(Rome, Paris, 04 février 2025). Après avoir soutenu pendant des années l’organisation et l’avancée des forces anti-Assad qui, en décembre 2024, ont forcé l’ancien président syrien à fuir à Moscou, favorisant ainsi un changement historique du pouvoir à Damas, la Turquie pourrait désormais assumer un rôle accru sur le territoire syrien, tant d’un point de vue économique que militaire. Des sources du nouvel appareil de sécurité syrien ont confirmé ce scénario à la presse en révélant des détails sur le contenu de la réunion qui s’est déroulée à Ankara entre le président turc Erdogan et l’actuel dirigeant syrien Ahmad al-Charaa (connu dans le passé sous le nom d’Al-Joulani).
Au centre de ce sommet bilatéral, écrit Thomas Brambilla dans «Inside Over», se trouve un pacte en cours d’élaboration entre Ankara et Damas, qui impliquera directement les deux armées respectives et répondra aux ambitions géopolitiques régionales de la Turquie. Cette dernière a historiquement des intérêts en Syrie, notamment l’activité de sa propre formation mercenaire par procuration, réunie sous la bannière de l’Armée nationale syrienne (ANS). C’est pour cette raison qu’Erdogan voit d’un très bon œil la nouvelle orientation politique syrienne, qu’il a soutenue et surtout pour se débarrasser de l’Iran, l’allié clé du régime d’Assad et principal rival régional d’Ankara.
Selon les termes connus de l’accord, deux nouvelles bases aériennes turques seront construites dans le centre de la Syrie, plus précisément dans la vaste zone désertique connue sous le nom d’al-Badiya.
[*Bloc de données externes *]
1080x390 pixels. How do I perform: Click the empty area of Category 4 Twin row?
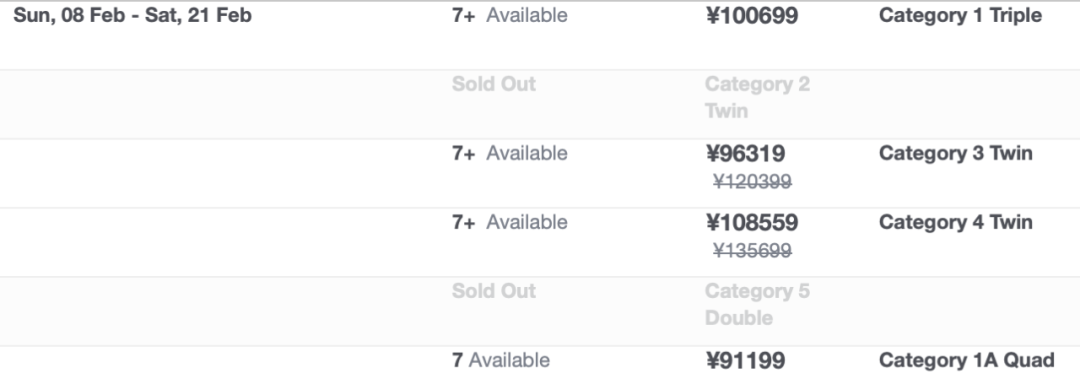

Ces bases permettront à l’armée turque d’élargir le périmètre territorial, d’étendre sa capacité d’intervention et d’atteindre ses objectifs militaires contre les combattants kurdes des Unités de protection du peuple (YPG), une formation qu’Ankara considère comme terroriste et affiliée au Parti des travailleurs du Kurdistan (PKK), en conflit ouvert avec la Turquie depuis le milieu des années 1980. Outre la promesse d’un large «soutien au peuple syrien à travers des plateformes multilatérales», Ankara jouera également un rôle dans la formation du nouvel appareil militaire syrien, après qu’al-Charaa a dissous ces dernières semaines l’armée syrienne loyale à Assad. Une tâche complexe, compte tenu de la nécessité d’intégrer divers groupes armés unis par leur opposition à Assad, mais aux affiliations politiques et religieuses divergentes.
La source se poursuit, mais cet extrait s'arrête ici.